Mohammed pense que ce problème est lié à la situation civil des touaregs, nés à l’étranger, pourra prendre des dimensions complexes, vu que la nouvelle génération des touaregs a commencé à se stabiliser et à abandonner la vie nomade. Cette génération n’accepte pas de vivre dans l’anonymat, ou bien dans l’oubli.

« La nouvelle génération de touaregs est lettrée, et se compose d’une élite cultivée. Si cette situation dure, des dangers sécuritaires et politiques complexes pourront faire surface, puisque le problème d’une seule personne, aujourd’hui, sera le problème de toute une famille demain, et si ce problème concerne 100 ou 1000 personnes, aujourd’hui, il concernera 500 ou bien 5000 personnes demain »

Il ajoute que la majorité des touaregs exercent le commerce extérieur avec les pays voisins, tel que le Mali et le Niger et manipulent l’économie de la région saharienne, ils possèdent des propriétés et des fonds.

Les isoler ne servira pas l’intérêt de l’Algérie » Mahmoud Kenta a affirmé que les touaregs, nés au Mali et au Niger, se sentent visés par cette exclusion, pour des raisons politiques et sécuritaires obscures.

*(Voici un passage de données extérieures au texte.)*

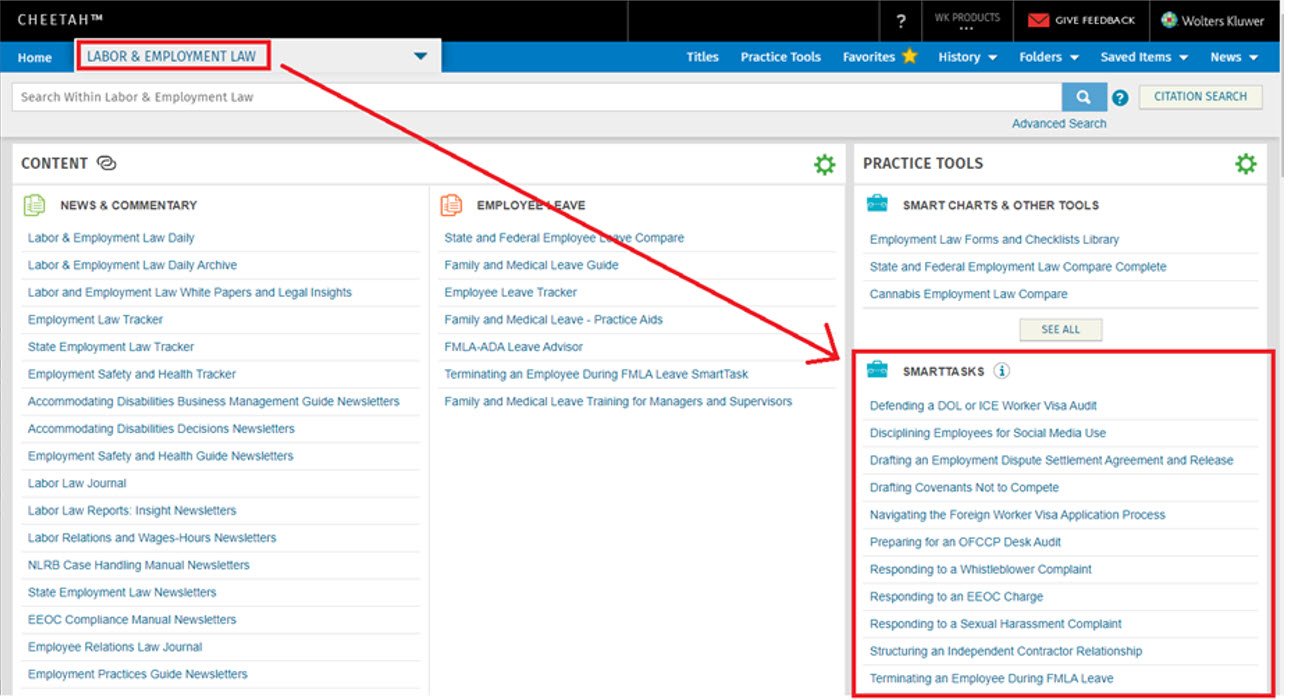Click the See All button
The width and height of the screenshot is (1289, 700).
pos(1060,329)
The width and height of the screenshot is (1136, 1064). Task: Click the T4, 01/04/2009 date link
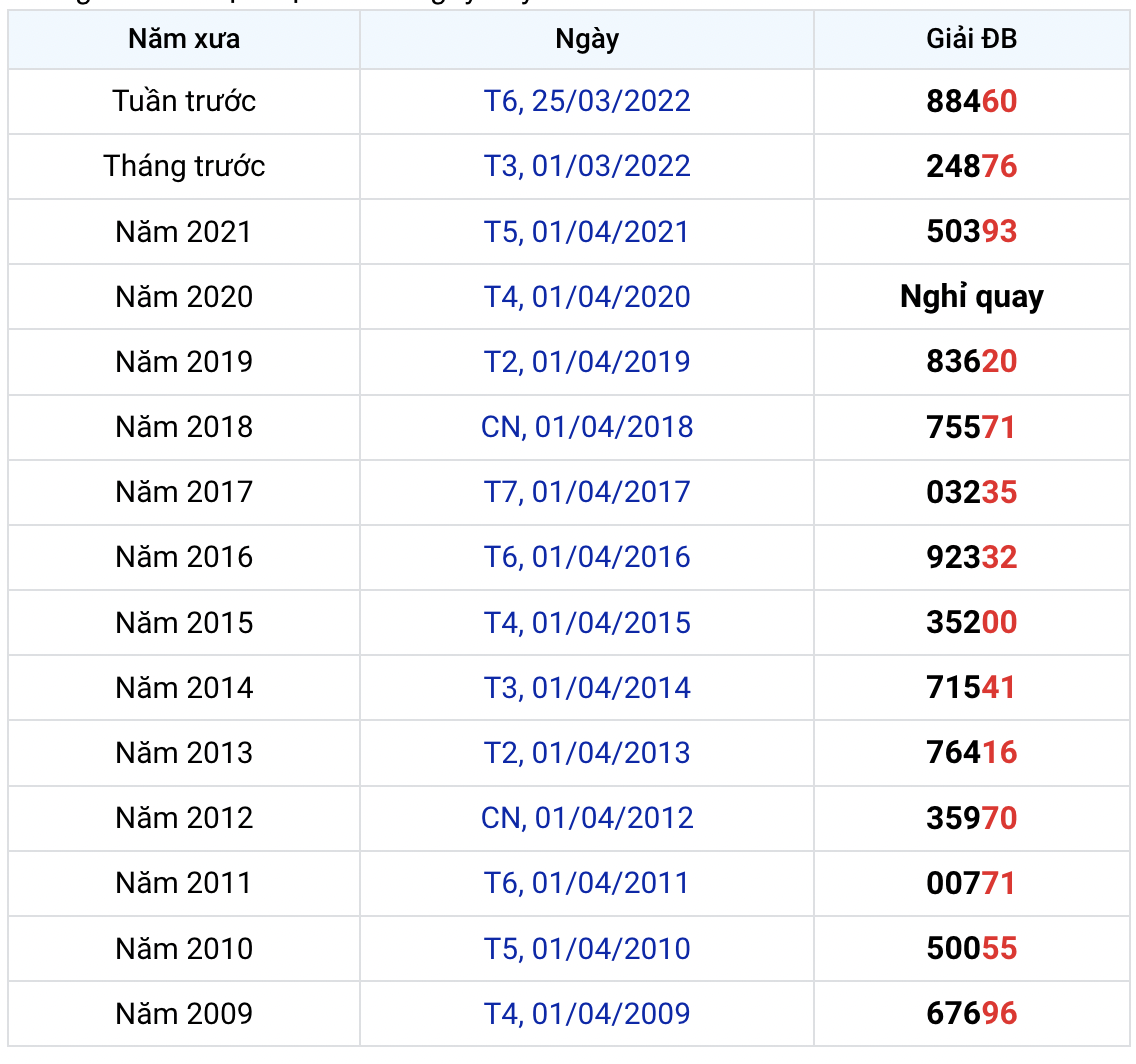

Quelques parties pourront duper les pouvoirs, et œuvrer pour le prolongement de ce problème, en mettant cette tranche des touaregs, à l’écart de la scène politique et en leur barrant le chemin, de la participation aux élections.

Mahmoud a évoqué un événement qui s’est déroulé pendant les élections législatives, de 1997, quand des centaines de touaregs, exclus des listes électorales, se sont rassemblés, au niveau du siège de la commune de Tamanrasset.

Un haut responsable est alors intervenu, pour obliger les pouvoirs publics à les inscrire, afin d’éviter un problème de sécurité qui pourrait prendre une autre tournure.

Il mentionne qu’il avait abordé des responsables de la sécurité, au niveau de la wilaya, ceux-ci ont exprimé leur volonté d’intervenir, auprès du pouvoir central, afin de dénouer définitivement cette crise.

Selon Mahmoud Kenta, le problème des touaregs, nés à l’étranger, touche les résidents de la wilaya de Tamanrasset seulement. Les touaregs natifs à l’étranger, résident dans les autres wilayas du pays, tel qu’Illizi, Adrar et Ghardaïa, ainsi que les daïras d’Ain Guezam, Ai Salah, Bordj Badji Mokhtar, ne rencontrent aucun problème, quant au retrait de documents. Pourquoi Tamanrasset fait exception.... ? »

Notre interlocuteur affirme que les touaregs nées à l’étrangers ont décidé de préparer un dossier complet, en vue de le transmettre au président de la République, Abdelaziz Bouteflika, ainsi qu’aux institutions des droits de l’homme, pour solliciter une intervention, et une éventuelle pression sur les pouvoirs, pour le dénouement de cette crise, qui dure déjà depuis plusieurs décennies.